Su Zhe queried Jingyan on how would he arrest Duke Qing, a Marquis General of the second rank, with the right to receive a pardon from Emperor, who didn't commit the murders personally and how to find the missing link as a necessary piece of evidence. [EP9]
After the explosion of illegal firework factory, they had another argument as Su Zhe suggested to pretend to forget on reporting the utilization of army provisions for the victims to the Ministry of Defense. [EP17]
The heated argument happened again between them after hearing Xie Yu's confession in the prison, as Su Zhe suggested Jingyan to give up the investigation of Chiyan army case since it won't bring benefit but endless troubles on his path to the throne. Although it sounded like Su Zhe didn't want Jingyan to investigate, i think Su Zhe was actually testing Jingyan's determination, making sure he won't act recklessly on his own and eventually rely on Su Zhe's plans and strategies. [EP23-24]
Through the logical questions and reasonings, Su Zhe had been training Jingyan to be more forbearing, prudent and know when to retreat/ advance during the fights for the throne.
[EP24] Su Zhe said, "Whenever i think about the things in the past, i feel like an iceberg been roasted by a fire. Sometimes it's warm, sometimes it chills to the bone," this is reflecting to what he said during his first visit to Jingyan's manor after 12 years in [EP9]. He felt the warm because "this place is still the same as in past years, nothing has changed at all" but the unchanged manor sent chills down his spine, provoking the symptomps of his illness, as he next said, "It's just today feels a little colder than yesterday." It's not only Winter, cold weather and over-toiling that could make him suffer a relapse, but also when he's reminiscing the past, it happened too after Nihuang found out about his identity in [EP12].
[EP25] During my first watch i thought Su Zhe would eliminate the entire Hua Tribe because they're dangerous and might wreak future havoc in the Da Liang, but in this ep it's hinted that even though Qin Banruo's informants got removed by him, those who wanted to retire and fled were eventually saved by Jiangzuo Alliance.

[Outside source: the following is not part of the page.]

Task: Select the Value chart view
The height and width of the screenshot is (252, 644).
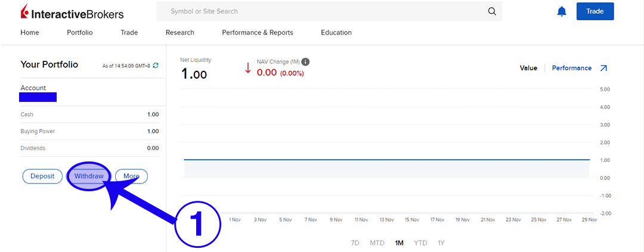Action: [528, 68]
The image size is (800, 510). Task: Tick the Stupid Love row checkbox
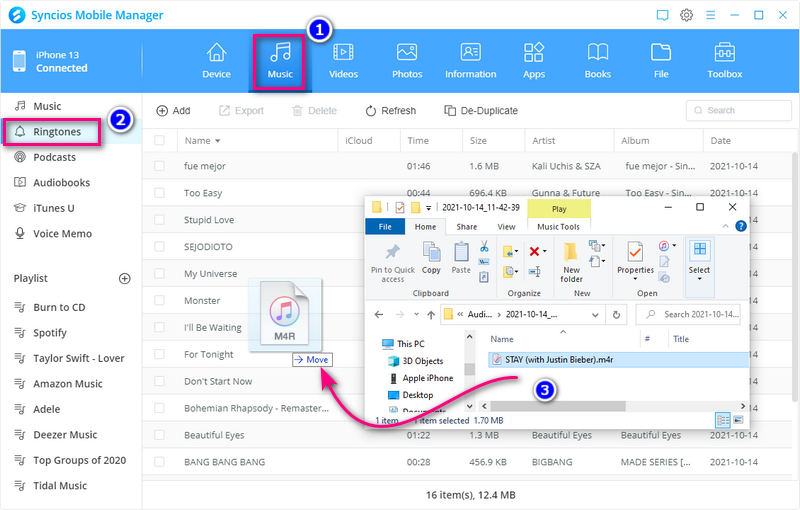[x=159, y=219]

I like the idea of him saving them because Hua Tribe also deserved the justice after being betrayed by the Emperor which causing the fall of their kingdom.
[EP30] Xia Jang said, "Of the officers ranked above brigadier general, there was two whom we didn't find their Chiyan wrist band. One of them was Wei Zheng" i was wondering whether he had never thought the possibility that the other one would be Lin Shu or Nie Feng and that they're still alive, because they had the requirements above. And Xia Jang should had known that Xie Yu actually brought the wrong (or intentional fake?) body of Nie Feng to Xia Dong.... or he did not know at all.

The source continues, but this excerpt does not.